Retainers Change Incentives – Summary
- Advisors on retainer take the more speculative clients
- Advisory firms on retainer delegate to junior staff members
- Success fee-only advisors work with highly marketable businesses
Retained Advisors Swing for the Fences
An advisor who requires a retainer can engage with less committed clients because he gets paid either way. Speculative clients include businesses with a minimal market appeal or those that are dramatically overpriced. If you want to swing for the fences and don’t mind potentially being out of pocket $100k-$150k, then these engagements offer poor odds at winning a sizeable lottery ticket. The numbers bear this out in the lower middle market. Typical retainer-driven engagements result in a closed transaction about 20% of the time, an example of advisor incentives being impacted.
Who Works the Sale?
The Reality of a Team-Based Approach
Larger retainer-driven firms typically market themselves as having a team-based approach.
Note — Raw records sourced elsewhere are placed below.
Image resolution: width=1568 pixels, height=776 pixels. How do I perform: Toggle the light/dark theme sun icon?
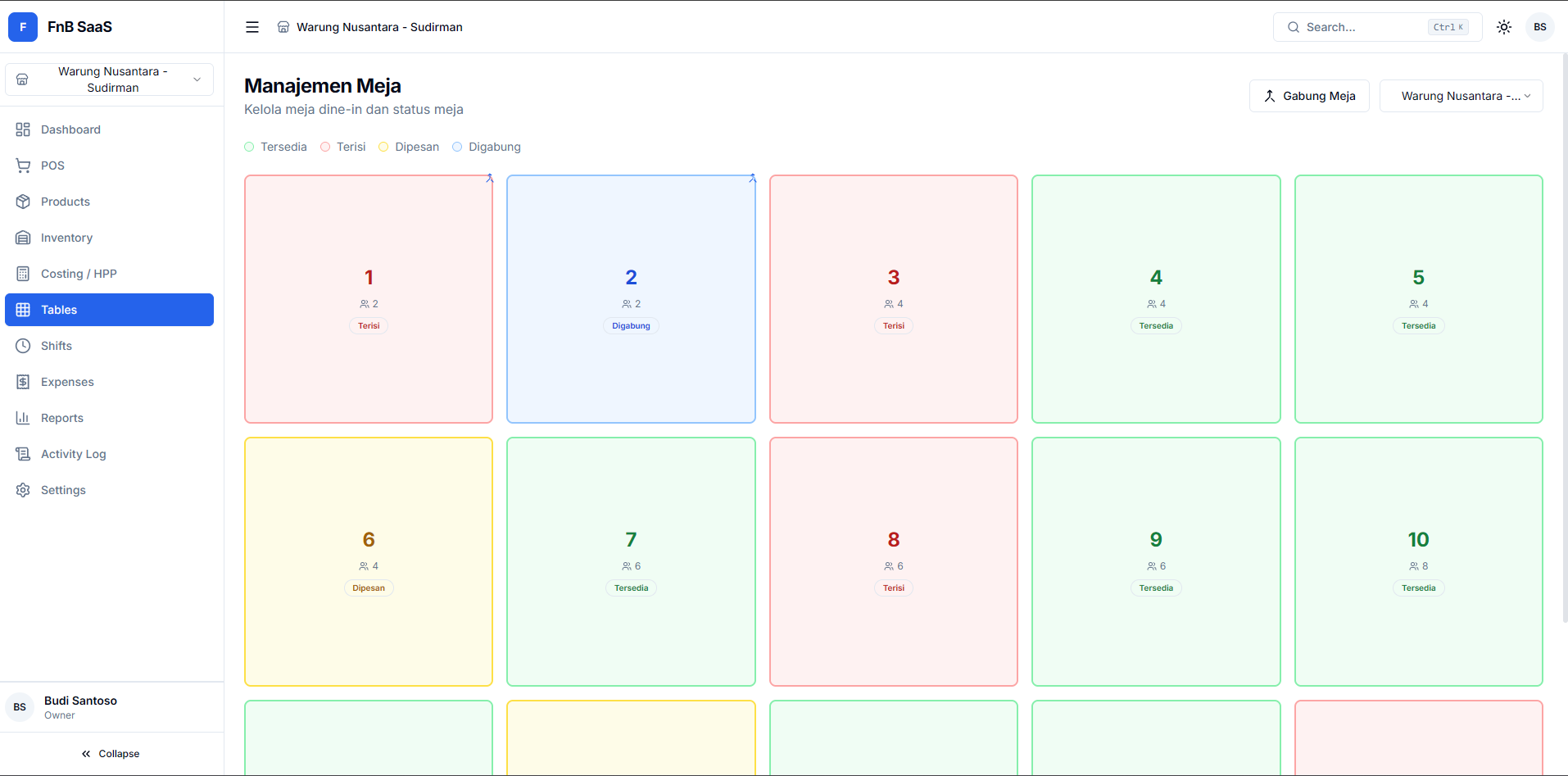tap(1504, 27)
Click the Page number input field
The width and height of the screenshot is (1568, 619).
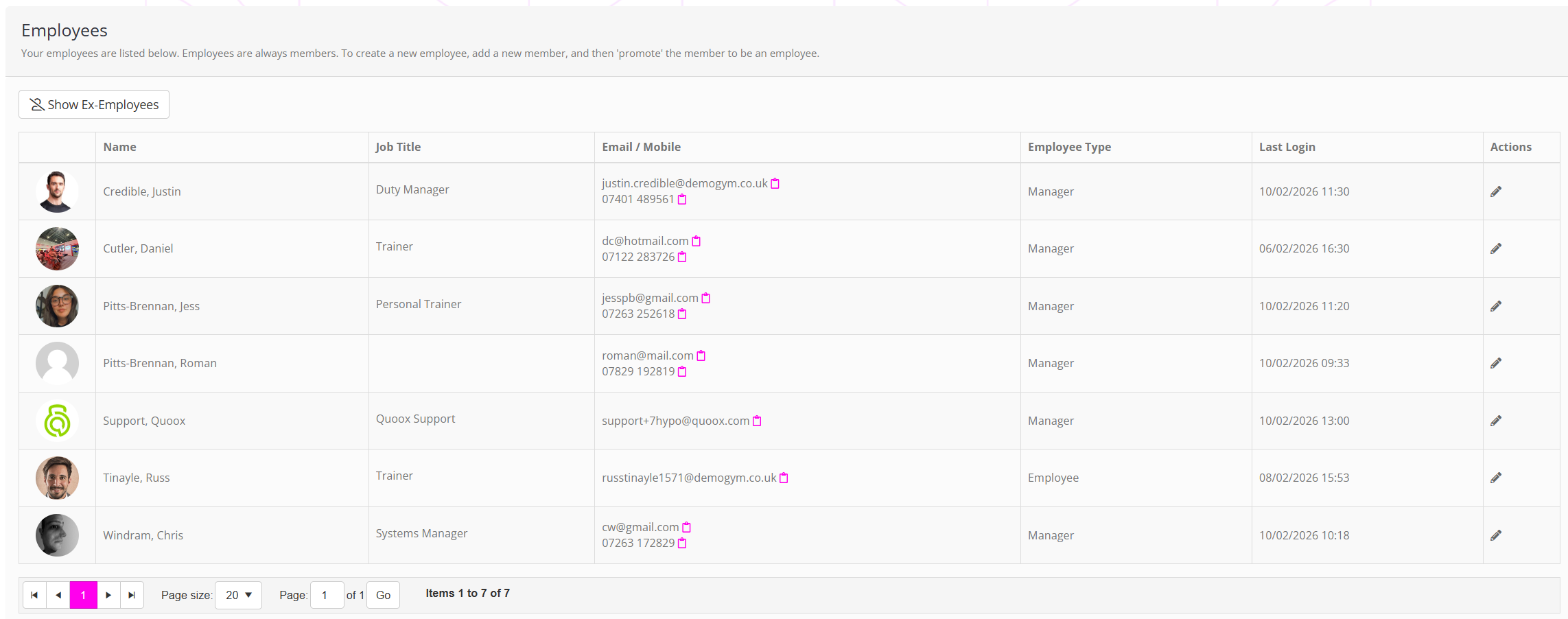pos(327,595)
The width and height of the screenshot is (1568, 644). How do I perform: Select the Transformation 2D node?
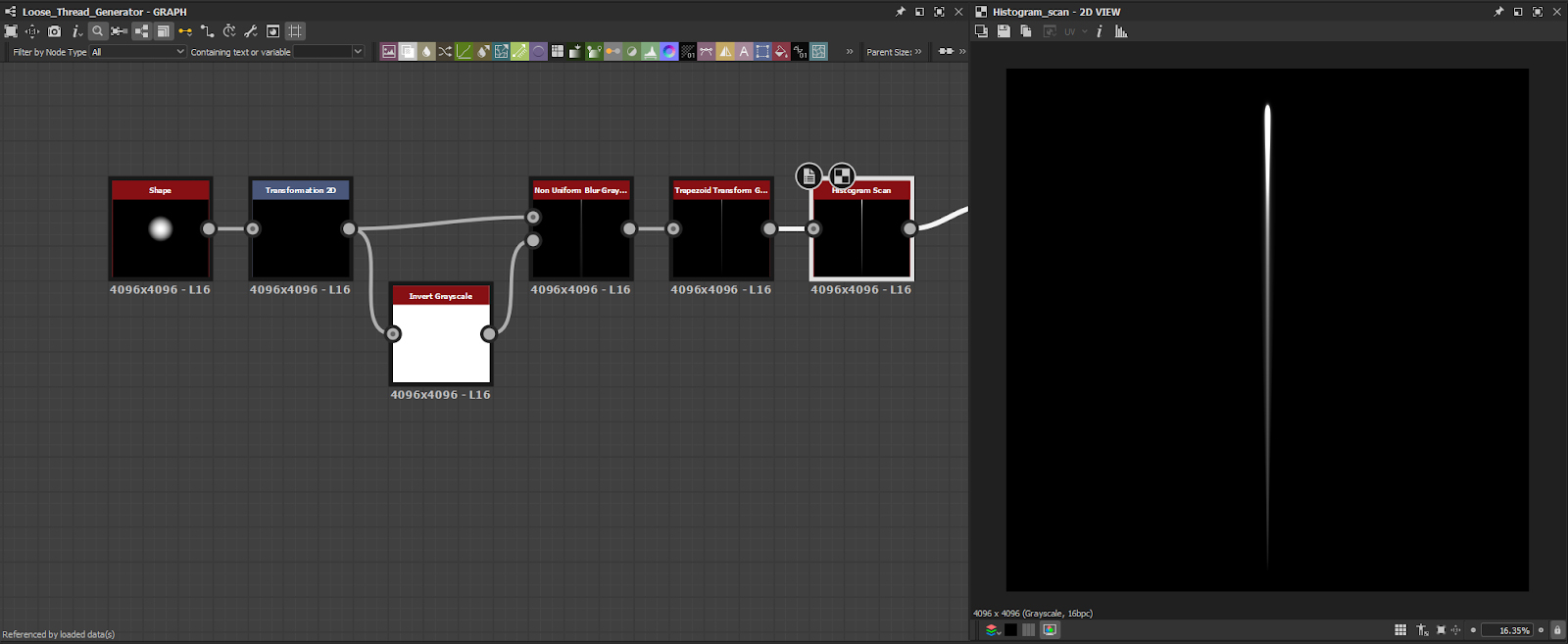pos(301,236)
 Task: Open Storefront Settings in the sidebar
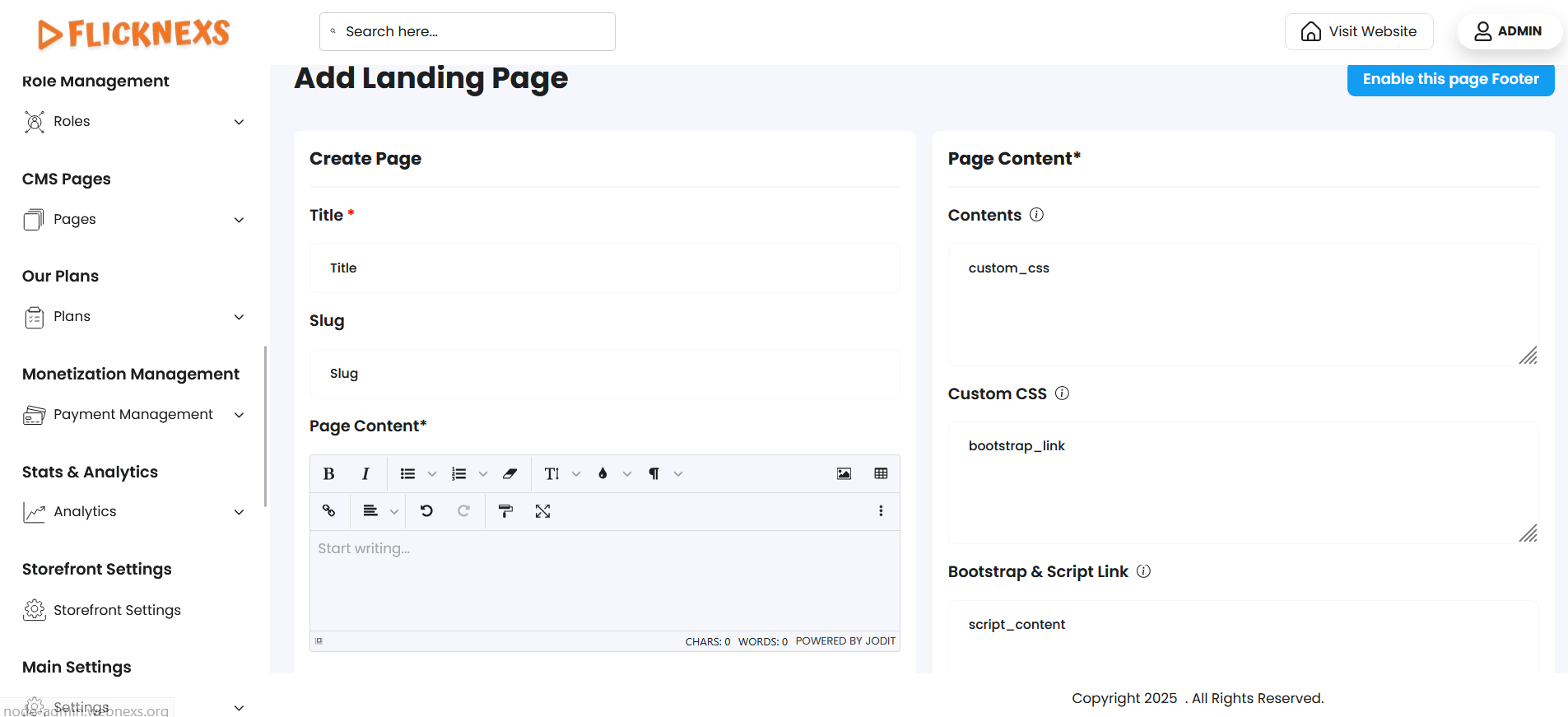(x=117, y=610)
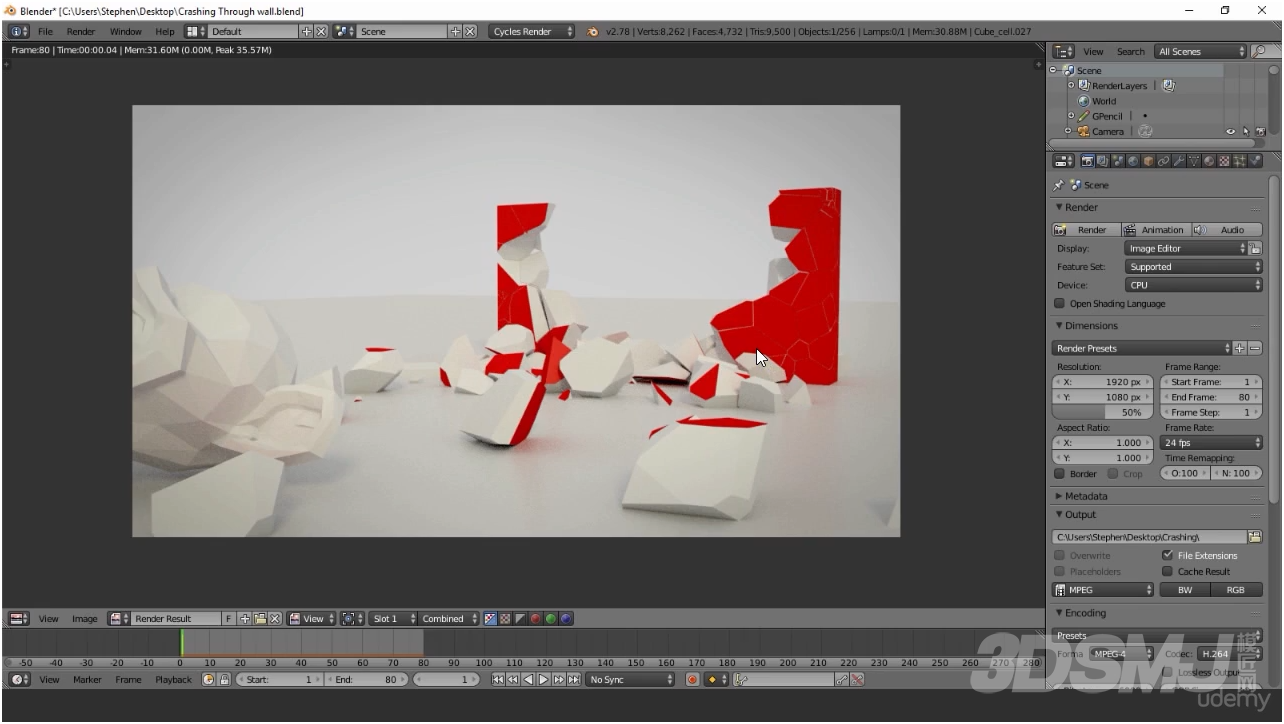Open the World properties tab icon

1132,161
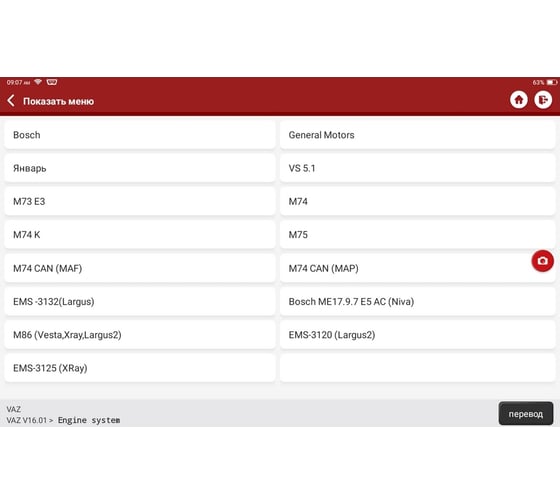Viewport: 560px width, 504px height.
Task: Select Bosch ME17.9.7 E5 AC (Niva)
Action: tap(417, 301)
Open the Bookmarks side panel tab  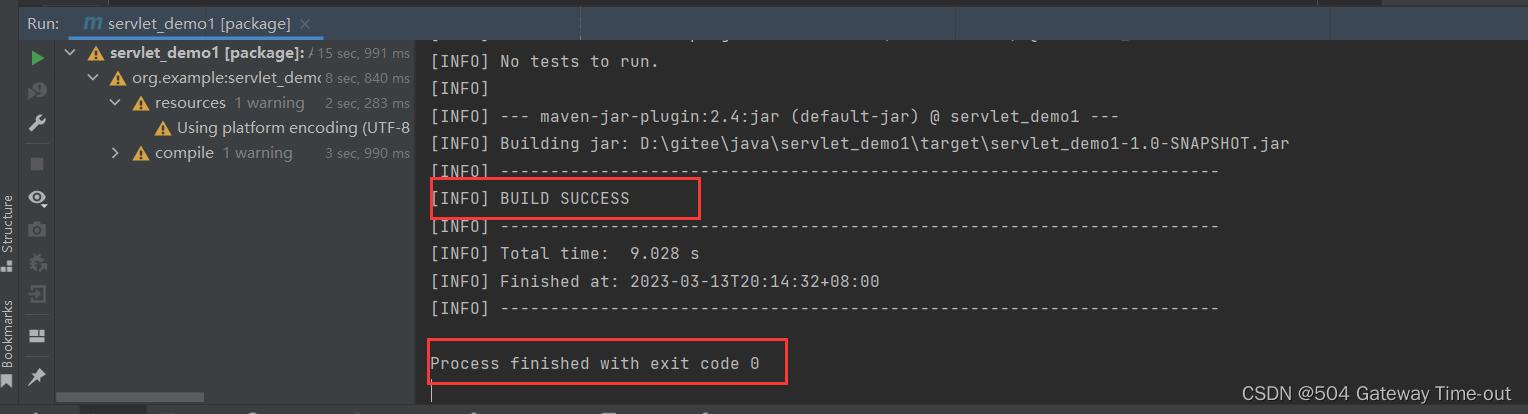[x=8, y=332]
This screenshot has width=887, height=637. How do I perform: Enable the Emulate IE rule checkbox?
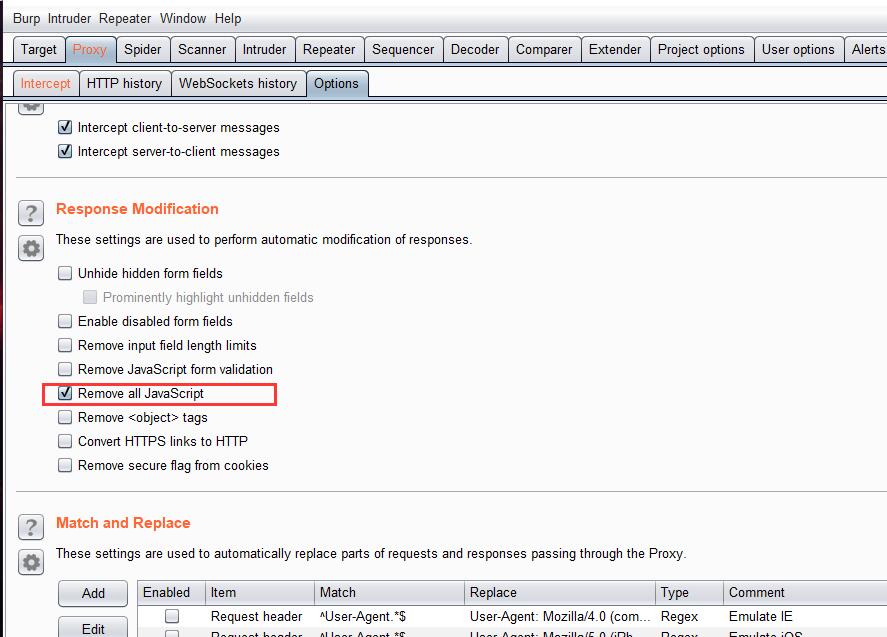[x=172, y=616]
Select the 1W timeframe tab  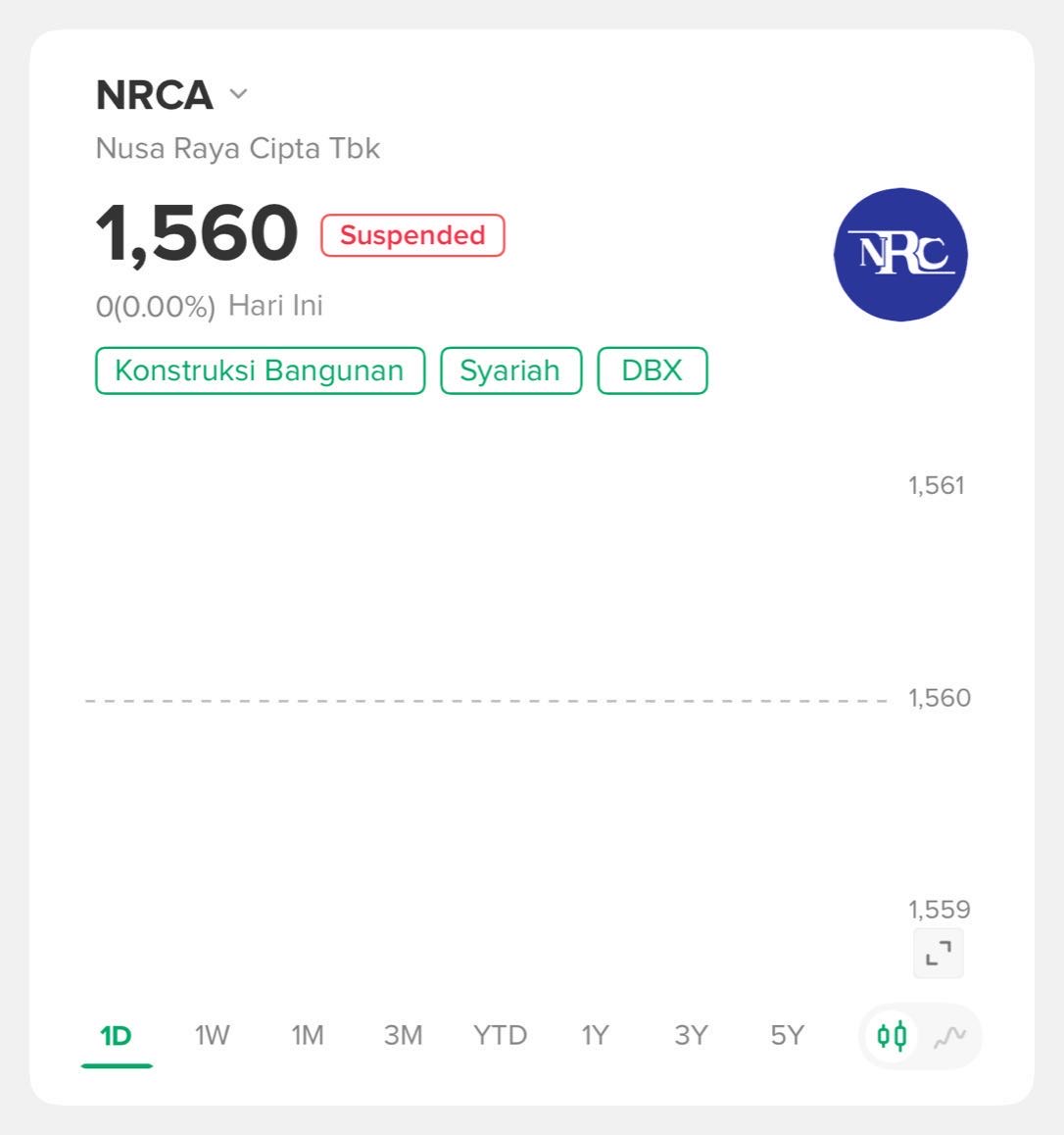click(212, 1036)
The reality is that the firm’s size in the lower middle market doesn’t make much difference. Each opportunity is so unique, and the details are so specific that it is almost impossible to be conversant in more than 2-3 deals at one time. Your attention is spread a mile wide and an inch deep in a team-based environment. The company-specific knowledge and responsiveness required to move a prospect from general interest to a committed buyer aren’t possible while working 10, 20, or 30 different opportunities.
Retainers Pay the Junior Staff
Since the success fees are shared with everyone who touches the deal, why share a lucrative commission on an opportunity with a high probability of closing?
Partners typically delegate the less attractive clients to a junior staff member. The junior staff member will work the low probability, retainer-driven opportunities because the partners have kept the best engagements for themselves. The junior staff member earns the firm a guaranteed profit by managing five or more simultaneous opportunities even without closing a single transaction.
On the other hand, a successful fee-only advisor needs to be sure the business will be attractive to the types of buyers he already knows how to attract. He bears much of the risk for a failed transaction by not accepting a retainer. The lack of a retainer forces the advisor to be realistic in evaluating new opportunities and will push the advisor to allocate their time and attention accordingly, boosting the advisor’s incentives. Unlike advisors who charge retainers and, on average, close only 20% of their opportunities, a typical no-retainer advisor typically will close over 75% of their deals.